When you reach the line containing "Where should I", start transcribing exactly and continue through the last line of the data, skipping every picture.
(SUPPLIED DATA Opens)
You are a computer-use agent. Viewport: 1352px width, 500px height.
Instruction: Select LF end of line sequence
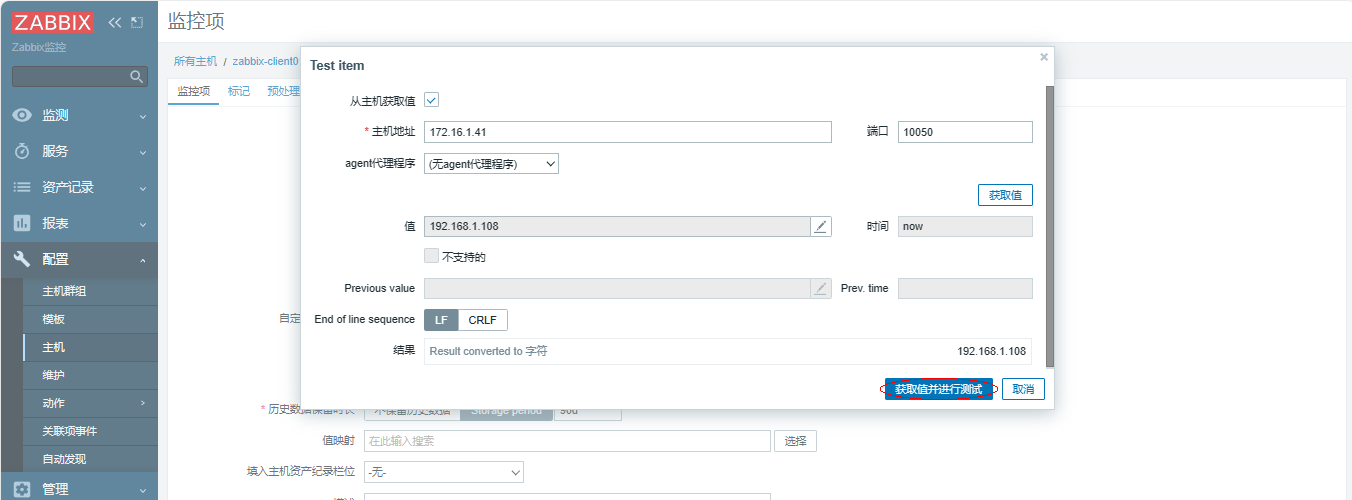click(x=441, y=320)
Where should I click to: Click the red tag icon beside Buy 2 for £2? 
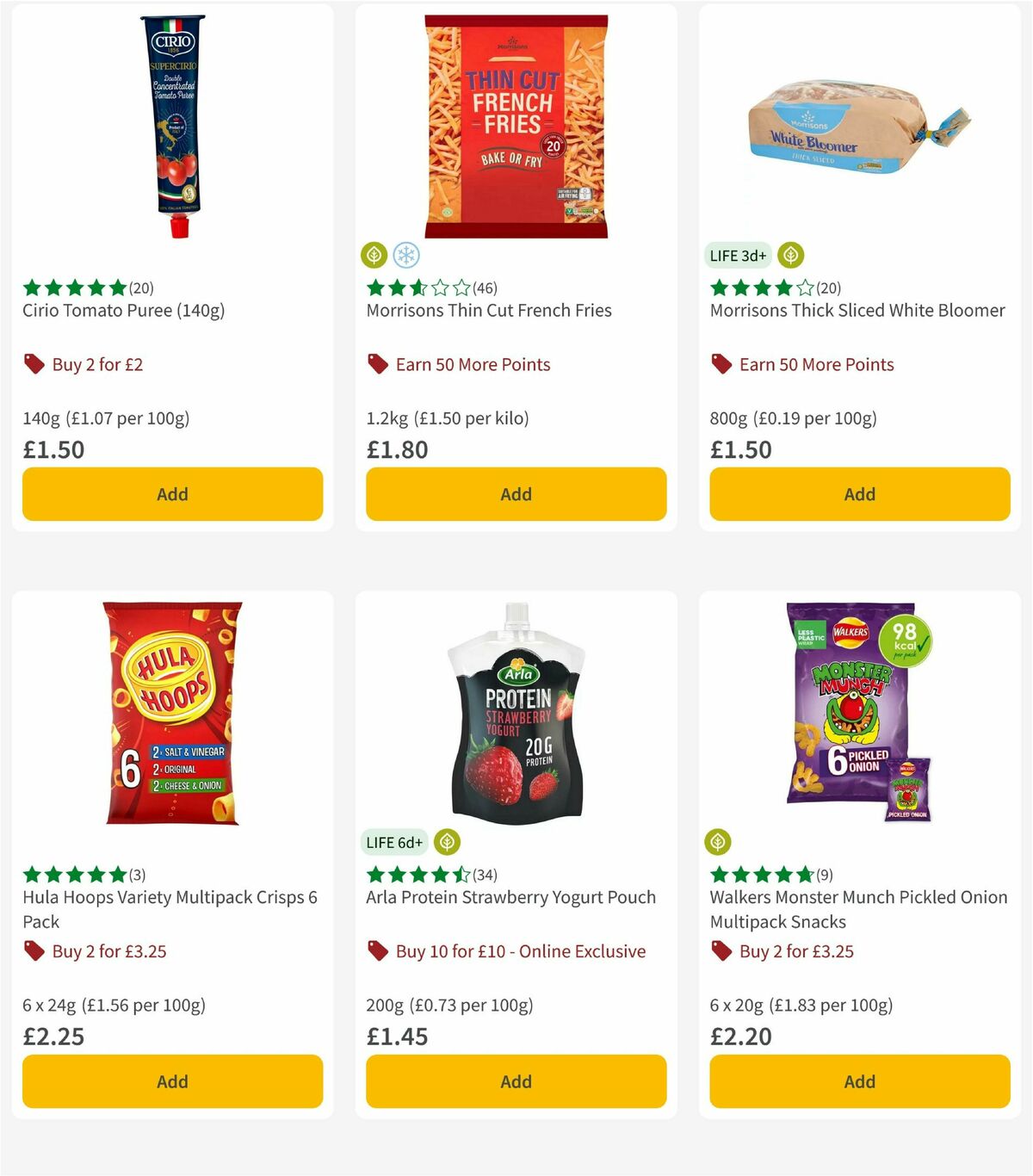34,364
(SUPPLIED DATA Closes)
> _TASK OUTPUT_:
Where should I click to: Click the red tag icon beside Buy 2 for £2? 
34,364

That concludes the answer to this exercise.